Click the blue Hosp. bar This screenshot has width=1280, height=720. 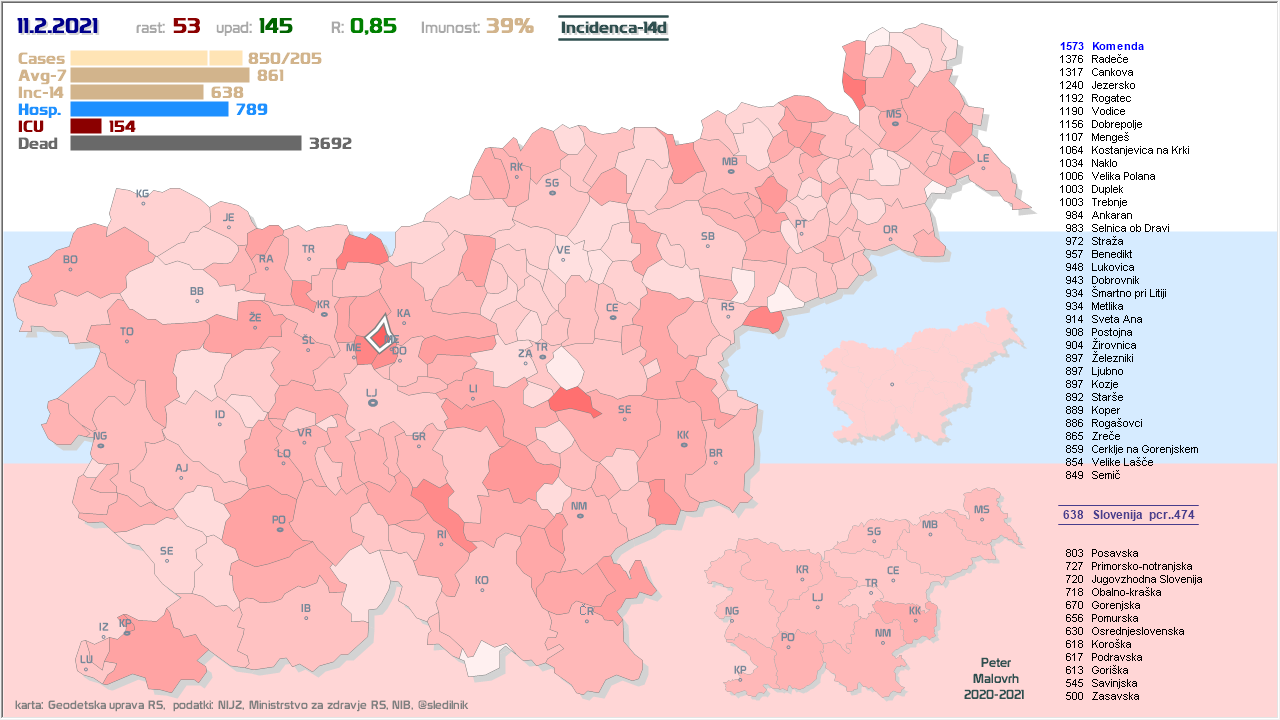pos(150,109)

********************

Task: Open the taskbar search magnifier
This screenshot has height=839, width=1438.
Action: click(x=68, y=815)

********************

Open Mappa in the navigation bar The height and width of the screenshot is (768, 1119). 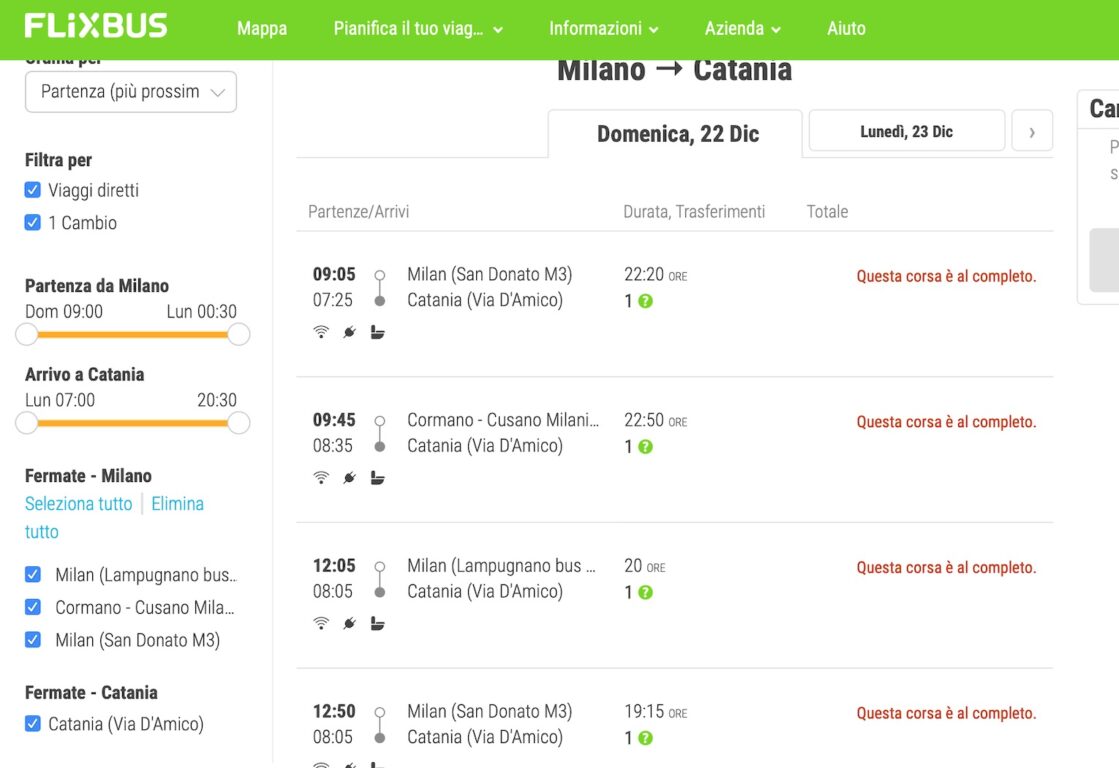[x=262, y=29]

********************

**EXERCISE DESCRIPTION:** Scale the rows from the line containing "Task: Open the taskbar search magnifier" up to and including the line containing "Action: click(x=68, y=815)", and give only those lines in full, requests included. Multiply each coordinate in the answers by 1.5 and round it to a whole number, with halves rounded up.

**RESULT:**
Task: Open the taskbar search magnifier
This screenshot has height=839, width=1438.
Action: click(x=102, y=1223)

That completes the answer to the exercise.